Anche il portale romanico della facciata fu smontato e riutilizzato come ingresso nel muro di cinta del cimitero. L’abside fu adibita a camera da letto della famiglia Medori che fino agli anni Settanta dello scorso secolo abitava la casa annessa e aveva la custodia della chiesa. Purtroppo nulla poté fare, in una notte del 1973, per scongiurare il furto dall’altare maggiore della preziosa statua lignea della Madonna della Romita o Madonna Nera, così definita per il colore scuro che aveva preso nel tempo a causa del fumo delle candele dei devoti.
La statua prese le vie del mercato antiquariale e non se ne seppe nulla fino al dicembre del 1997 quando don Francesco Medori, figlio del custode della chiesa, riconobbe sulla copertina di un giornale l’immagine della “sua” Madonna.
Da lì, attraverso una serie di mediazioni, la statua fu restituita il 28 maggio 1998 alla comunità di Piedipaterno da Nella Longari, raffinata e generosa antiquaria milanese nelle cui mani era finita la scultura e alla quale è stata dedicata recentemente una piazzetta.

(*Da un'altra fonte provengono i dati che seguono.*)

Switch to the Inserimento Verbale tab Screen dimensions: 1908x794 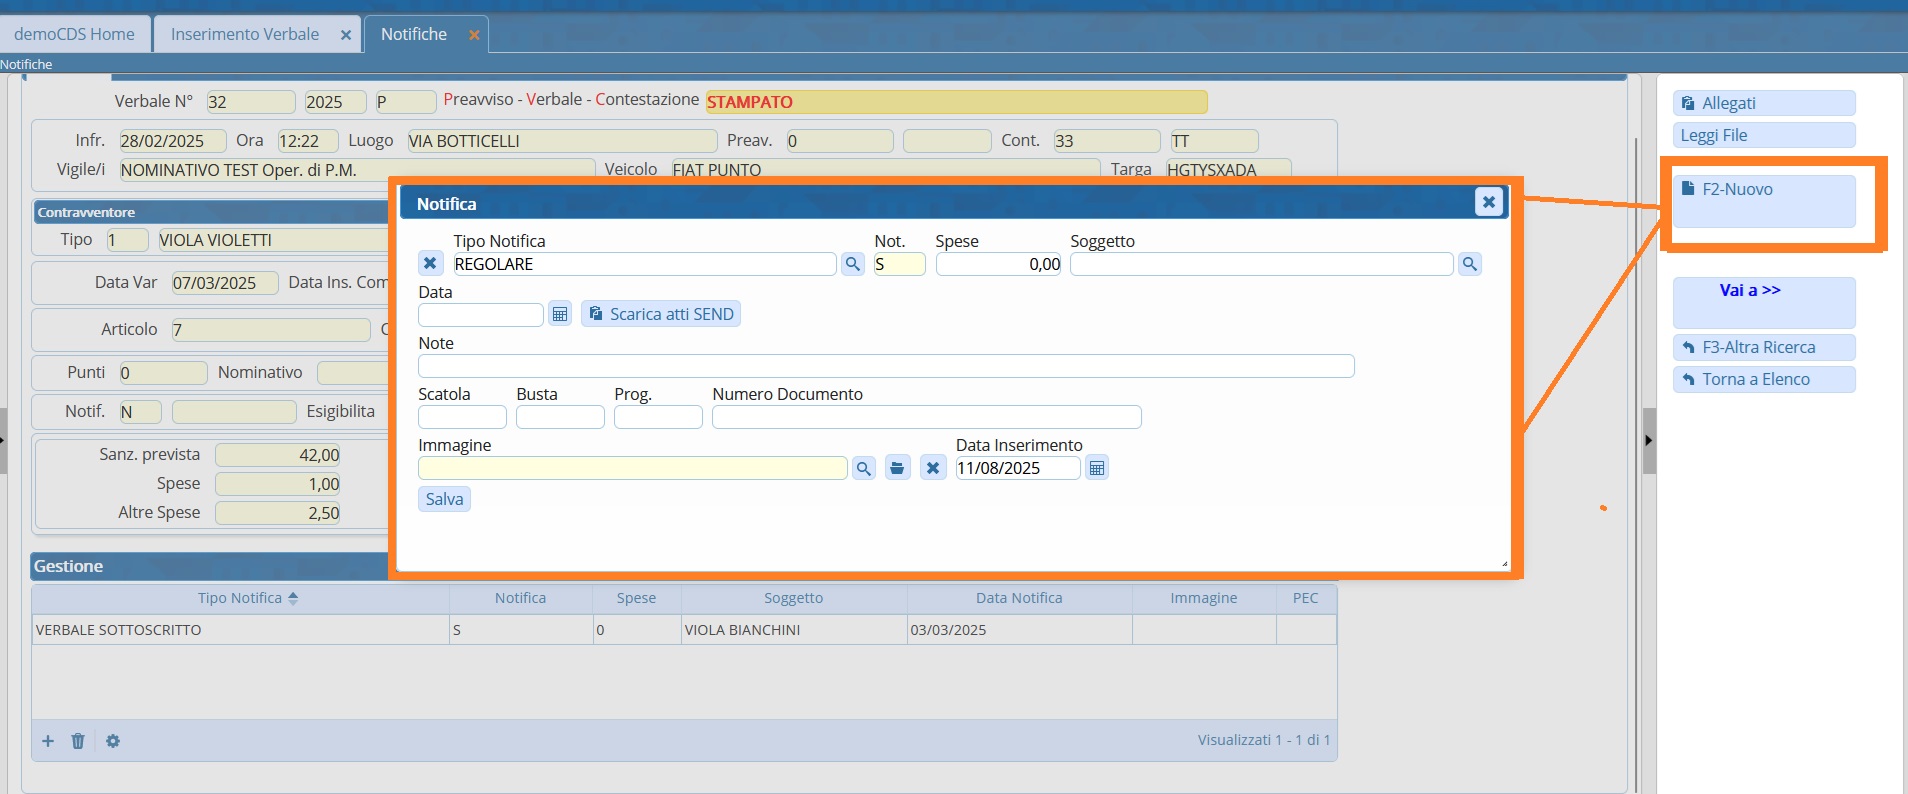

La scultura raffigura la Vergine coronata, seduta su un trono appena accennato e avvolta da un manto ricoperto di lamine d’argento sotto il quale s’intravede la tunica azzurra. Con una mano offre il seno al Bambino, seduto sulla sua gamba sinistra, mentre con l’altra lo sostiene. Il postergale cuspidato presuppone la presenza in origine di ante semplici o doppie per la protezione della scultura all’interno di un tabernacolo. L’iconografia della Madonna del latte, che compare nella plastica lignea all’inizio del Trecento, colloca la scultura alla metà del secolo.
Oggi la statua è esposta nella chiesa di Piedipaterno, insieme a un bellissimo battistero anch’esso proveniente dall’abbazia, essendo la chiesa di provenienza inagibile, se pur in parte consolidata.